Scalable, Locally Executable Models: To enable large populations (EvoCAD), multi-expert RL (CME-CAD), or real-time design editing (FlexCAD), research is shifting toward lighter, local LLMs and multimodal models (Preintner et al., 13 Oct 2025, Zhang et al., 2024).
Novelty Search, Niching, and Diversity Promotion: Evolutionary strategies benefiting from explicit novelty/niching remain underexplored for CAD code (Preintner et al., 13 Oct 2025).
Hybrid Search and Latent Space Sampling: Retrieval+diffusion hybrids (GenCAD-3D) and Bayesian flows (TGBFN) suggest new axes for conditional and constrained CAD code generation (Yu et al., 17 Sep 2025, Zheng et al., 29 Oct 2025).
Topological Consistency Guarantees: Euler-characteristics and watertightness-checks are being extended to metric learning and structural validation (Preintner et al., 13 Oct 2025, Govindarajan et al., 13 Jul 2025).
Integration with Industrial CAD Systems: Pushing toward real-world adoption, future work includes plugins, STEP export fidelity, dynamic parameter optimization, and support for advanced operations and assemblies (Zhang et al., 2024, Niu et al., 29 Dec 2025).
Expanding Benchmark Coverage: Next-generation datasets will include more complex assemblies, free-form domains, and broader annotation of text/image/point/constraint modalities (Zhang et al., 12 Jun 2025, Xu et al., 2024).

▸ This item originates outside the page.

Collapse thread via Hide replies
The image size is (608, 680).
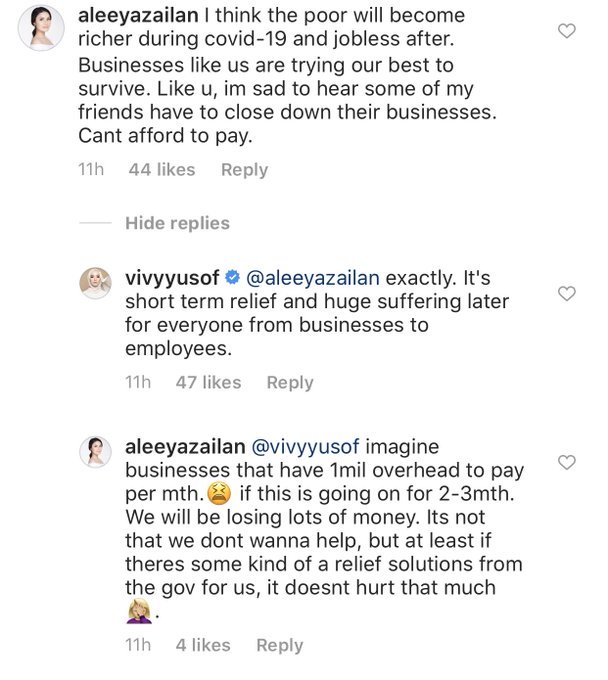[x=177, y=223]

The field of CAD code generation is rapidly converging on highly controllable, topologically consistent, and semantically aligned pipelines, supported by advanced LLM/VLM architectures, dataset curation, and comprehensive benchmarks. The symbolic code paradigm provides robust foundations for editability, constraint-driven design, and downstream integration, with continued advances predicated on scalable computation, multimodal alignment, and deeper integration of domain-specific geometric reasoning.